__Task item__. In the records that follow, find each line containing "Terms" and copy it.
(Beginning of Extracted entries)
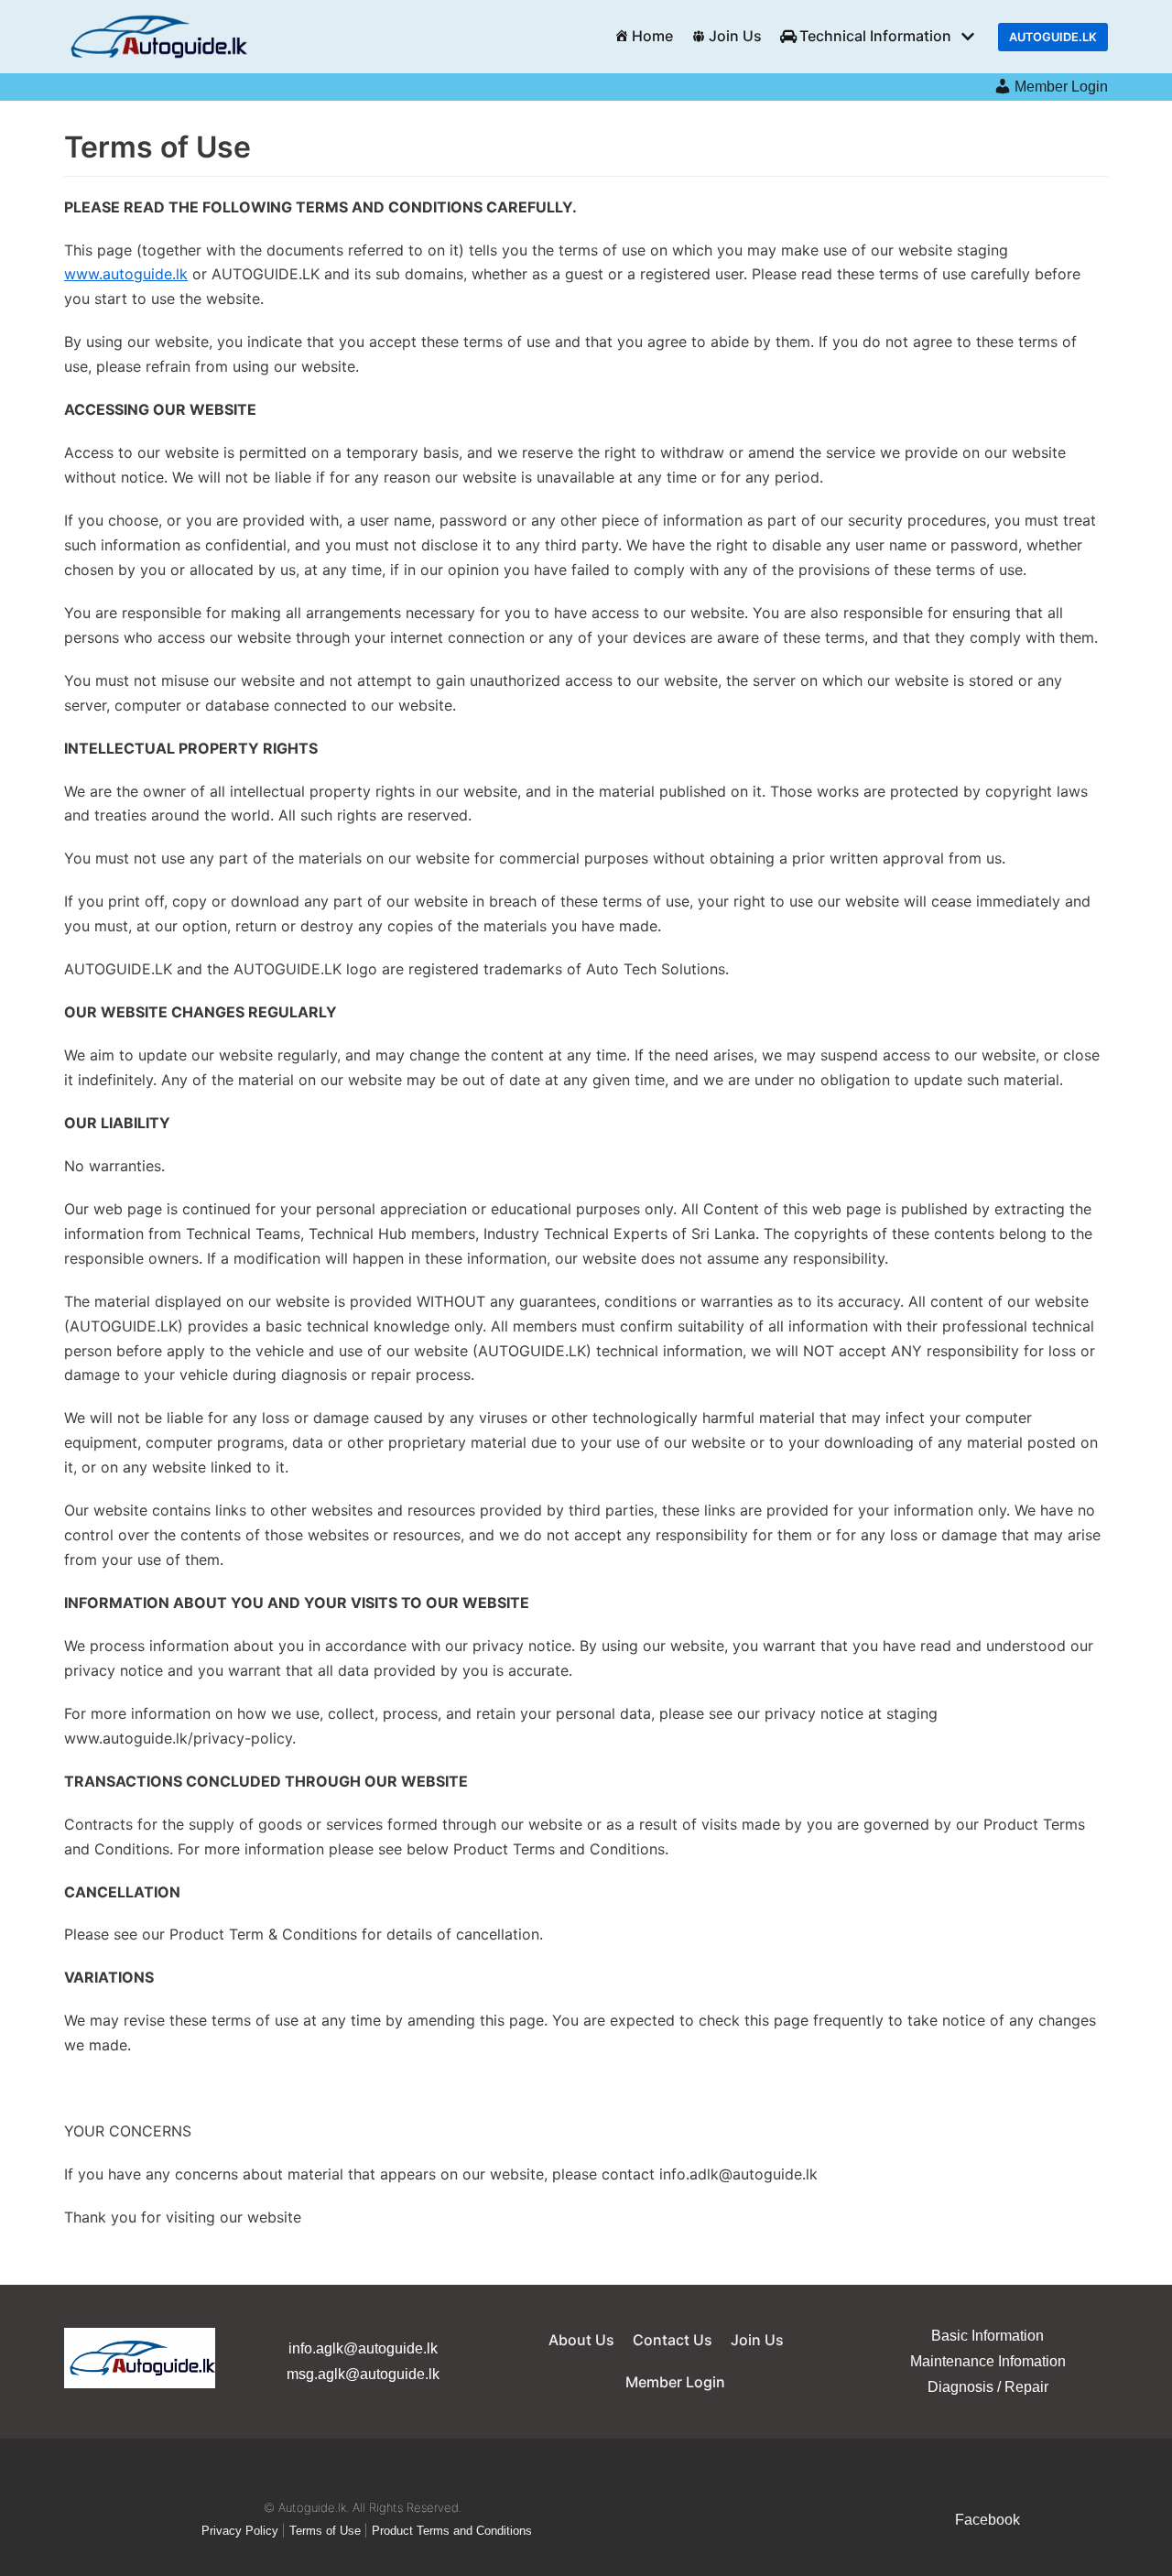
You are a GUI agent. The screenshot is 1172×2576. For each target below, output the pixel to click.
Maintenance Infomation (988, 2361)
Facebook (987, 2519)
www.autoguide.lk (126, 274)
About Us (581, 2340)
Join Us (735, 36)
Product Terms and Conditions (452, 2531)
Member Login (1061, 86)
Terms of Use (325, 2531)
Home (652, 36)
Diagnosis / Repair (988, 2387)
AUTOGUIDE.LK (1053, 37)
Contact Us (672, 2340)
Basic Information (987, 2335)
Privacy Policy (239, 2531)
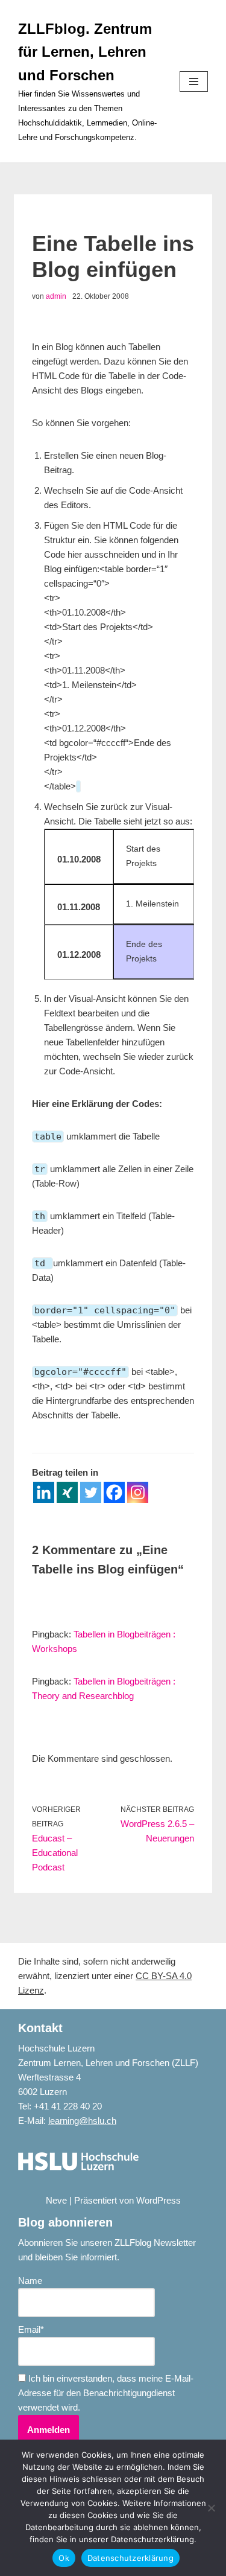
(End of Extracted entries)
__Completed exercise__.
Product Terms and Conditions (452, 2531)
Terms of Use (325, 2531)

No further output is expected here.